- [What is expected]
Your answer should be the lines of the data below that contain "This".

- [Available data]
● ● ● ● ●

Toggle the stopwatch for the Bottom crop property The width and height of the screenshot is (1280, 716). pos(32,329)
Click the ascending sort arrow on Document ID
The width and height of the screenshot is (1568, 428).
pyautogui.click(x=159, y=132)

● ● ● ● ●

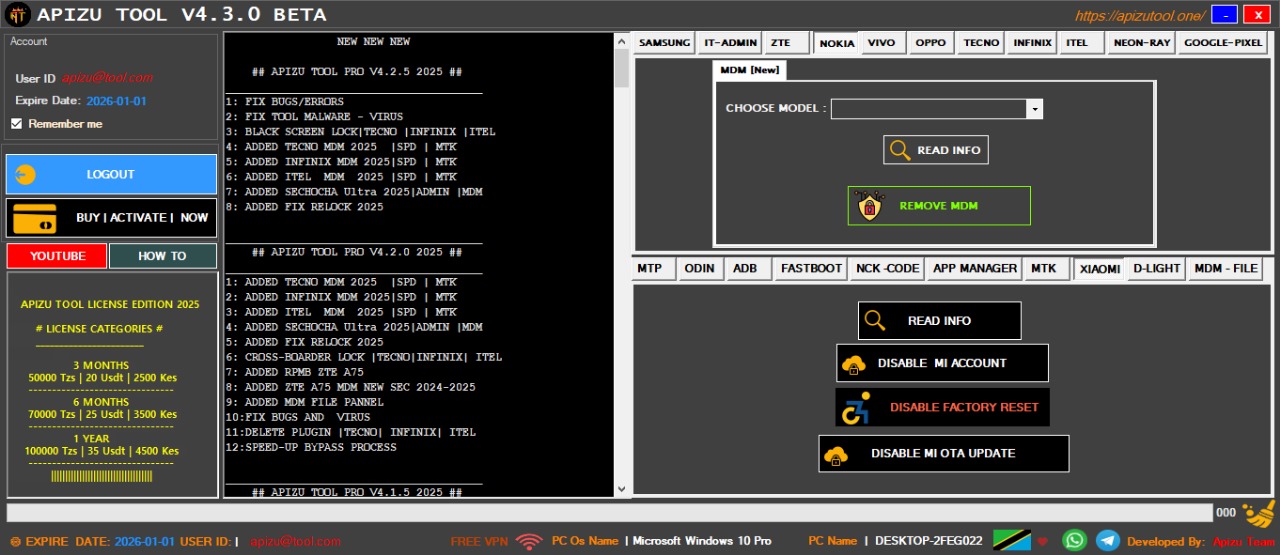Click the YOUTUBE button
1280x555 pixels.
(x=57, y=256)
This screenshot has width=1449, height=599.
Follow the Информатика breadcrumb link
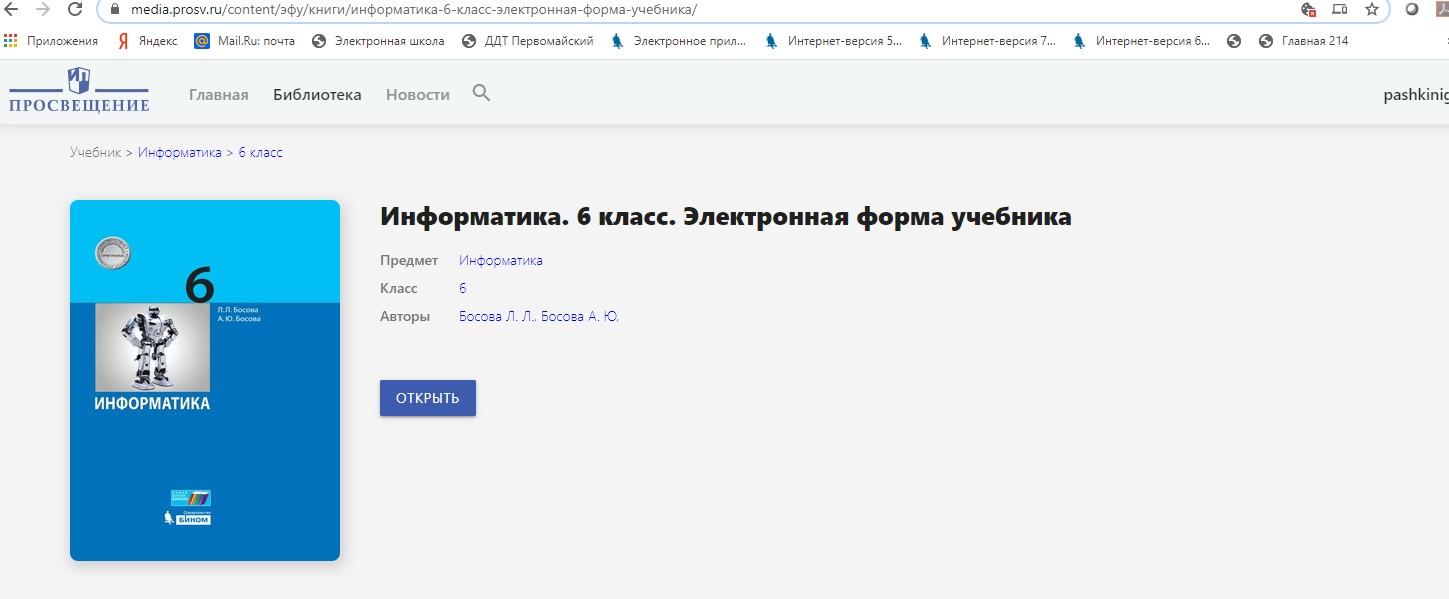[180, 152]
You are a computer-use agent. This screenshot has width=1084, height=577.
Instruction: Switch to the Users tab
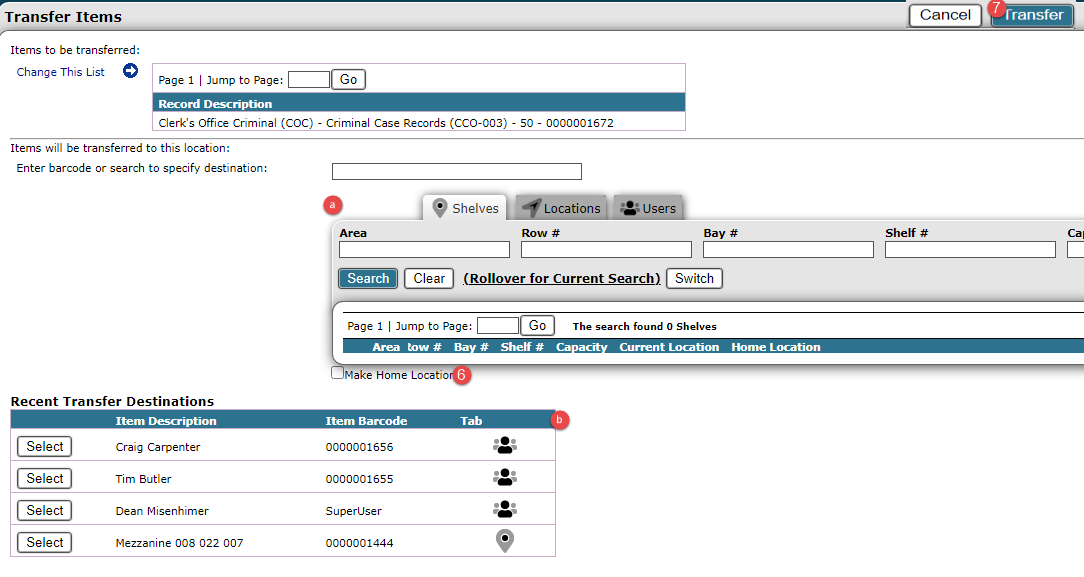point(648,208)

● ● ● ● ●

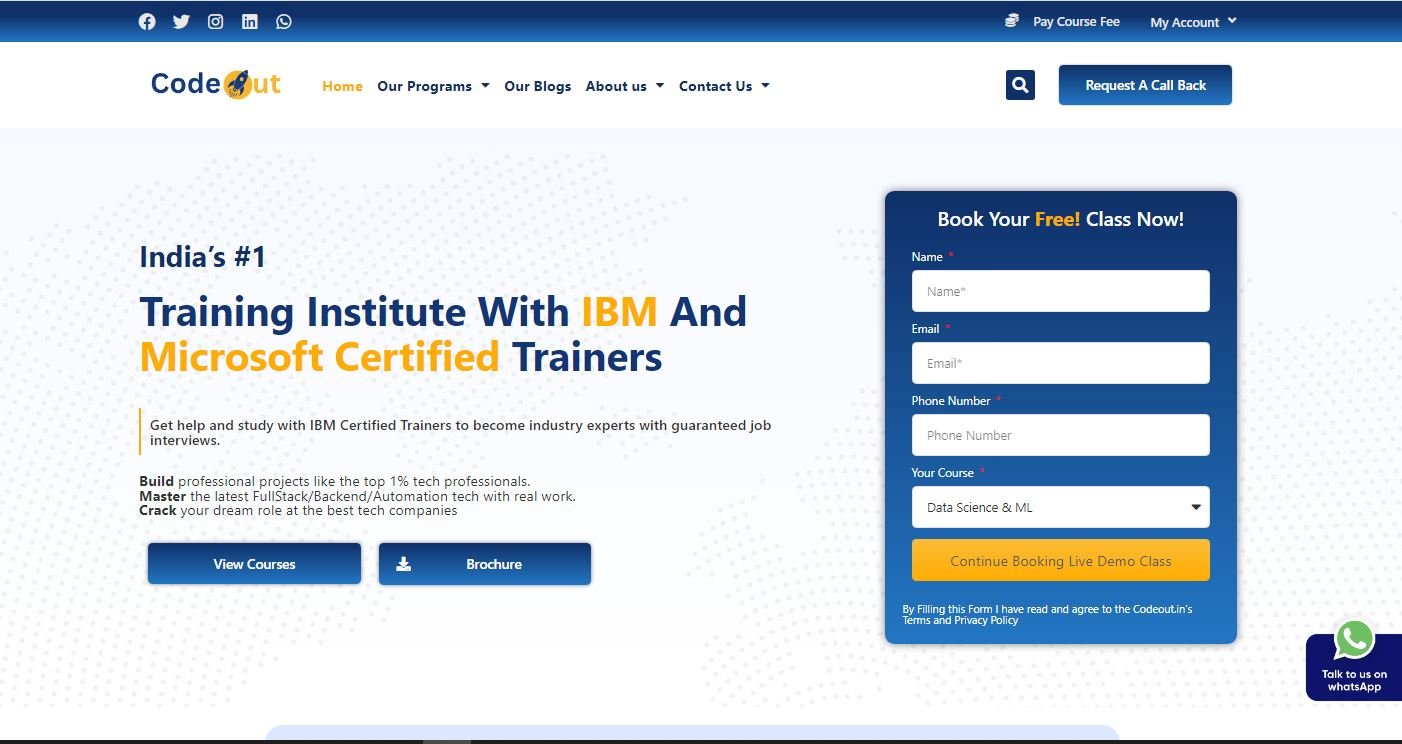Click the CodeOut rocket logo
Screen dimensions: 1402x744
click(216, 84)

● ● ● ● ●

- [Reply to the task]
This screenshot has width=1449, height=599.
You are a computer-use agent. This screenshot has width=1084, height=577.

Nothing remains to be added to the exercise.